Heterozygous Ile453Val codon mutation in exon 7, homozygous single nucleotide polymorphisms in intron 2 and 5 of cathepsin C are associated with Haim-Munk syndrome

• Published in: European journal of dentistry Vol. 8; no. 1; pp. 079 - 084
• Main Authors: Aswath, Nalini, Swamikannu, Bhuminathan, Ramakrishnan, Sankar Narayanan, Shanmugam, Rajendran, Thomas, Jayakar, Ramanathan, Arvind
• Format: Journal Article
• Language: English
• Published: A-12, Second Floor, Sector -2, NOIDA -201301, India Thieme Medical and Scientific Publishers Private Ltd 01.01.2014; Medknow Publications and Media Pvt. Ltd; Medknow Publications & Media Pvt Ltd
• Subjects: Cathepsins; Codon; Gene mutations; Genetic aspects; Health aspects; Introns; Original; Original Article; Papillon-Lefevre disease; Physiological aspects; Single nucleotide polymorphisms; India; mutation; Hain-Munk syndrome in India; Hain-Munk syndrome; single nucleotide polymorphism in Hain-Munk syndrome; Cathepsin C mutation
• ISSN: 1305-7456; 1305-7464
• DOI: 10.4103/1305-7456.126250

ABSTRACT Objective: In the present study, we have investigated the genetic status of CTSC gene in a HMS subject, who along with her parents belonged to non-Jewish South Indian Dravidian community.
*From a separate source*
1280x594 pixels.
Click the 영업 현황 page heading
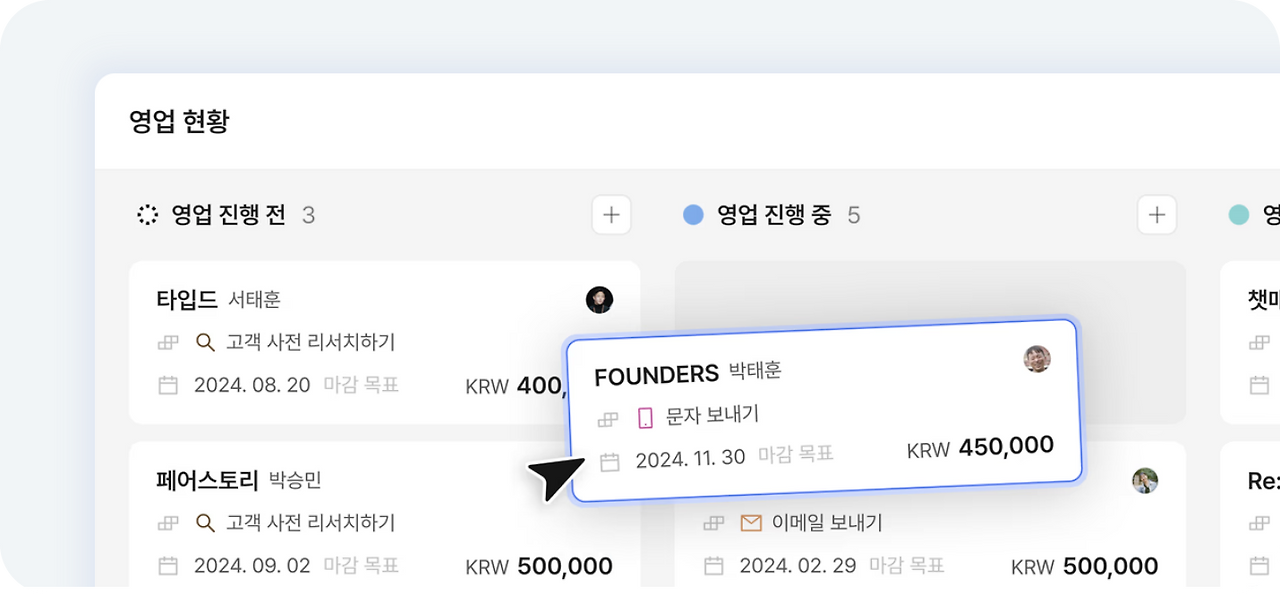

Materials and Methods: Genomic deoxyribonucleic acid isolated from the peripheral blood of the subject was amplified with CTSC exon specific primers and were analyzed by direct sequencing. Results: Sequencing analysis identified Ile453Val mutation within exon 7 of CTSC gene in heterozygous condition, and two single nucleotide polymorphisms (SNPs) within intron 2 and 5 in homozygous condition. Conclusion: The present study has identified for the first time the association of Ile453Val mutation within exon 7 and the two SNPs in a subject with HMS.